ProtoObject and comparison for equality and ordering

H. S. Teoh hsteoh at quickfur.ath.cx
Wed May 15 16:36:27 UTC 2019


On Tue, May 14, 2019 at 08:32:32PM -0400, Andrei Alexandrescu via Digitalmars-d wrote:
[...]
> ---
> import std.stdio;
> 
> struct OverengineeredCmpResult {
>     enum R { lt, eq, gt, ionno }
>     private R payload;
>     int opCmp(int alwaysZero) {
>         writeln("b");
>         return 0;
>     }
> }
> 
> struct A {
>     OverengineeredCmpResult opCmp(A rhs) {
>         writeln("a");
>         return OverengineeredCmpResult(OverengineeredCmpResult.R.ionno);
>     }
> }
> 
> void main() {
>     A a, b;
>     if (a < b) {}
> }
> ---
[...]

FYI, even with the above amusingly elaborate hack, you still cannot
achieve proper 4-way comparison results.  Consider: what should
OverengineeredCmpResult.opCmp return for payload == ionno, such that <,
<=, >, >=, ==, != would all produce the correct result?

Answer: it's not possible unless you return float, because x < y
translates to x.opCmp(y) < 0, and x > y translates to x.opCmp(y) > 0, so
the only way to represent an incomparable state is for opCmp to return
some value z for which z < 0 and z > 0 are *both* false.  There is no
integer value that fits this description; the only candidate is
float.nan. Substituting the return value of opCmp with a custom struct
doesn't fix this problem; it only defers it to the custom struct's
opCmp, which suffers from the same problem.

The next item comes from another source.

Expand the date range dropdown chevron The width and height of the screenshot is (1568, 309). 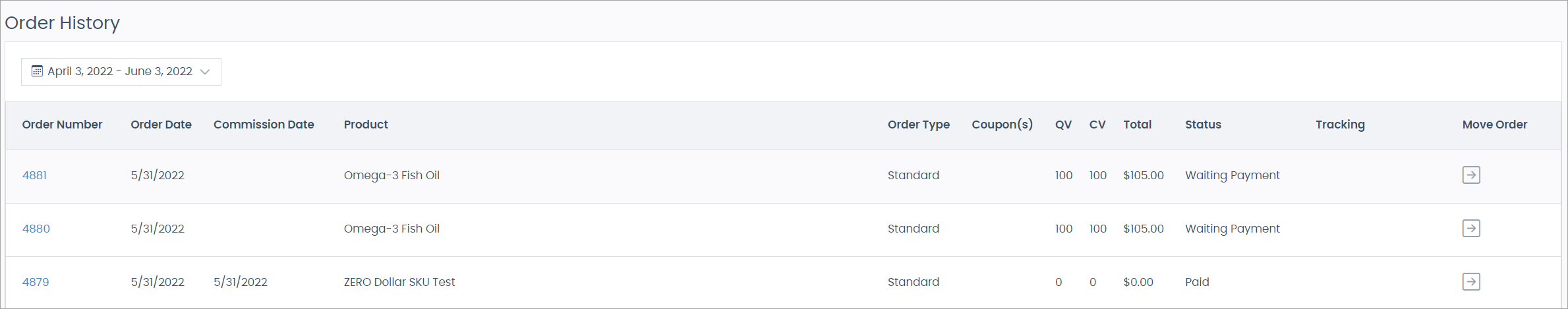click(205, 72)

tl;dr: it's currently *not possible* to represent an incomparable state
in opCmp with anything other than float.nan (or double.nan, etc.). No
amount of hackery with opCmp returning custom structs is going to fix
this without using float.nan at *some* point.


T

-- 
There's light at the end of the tunnel. It's the oncoming train.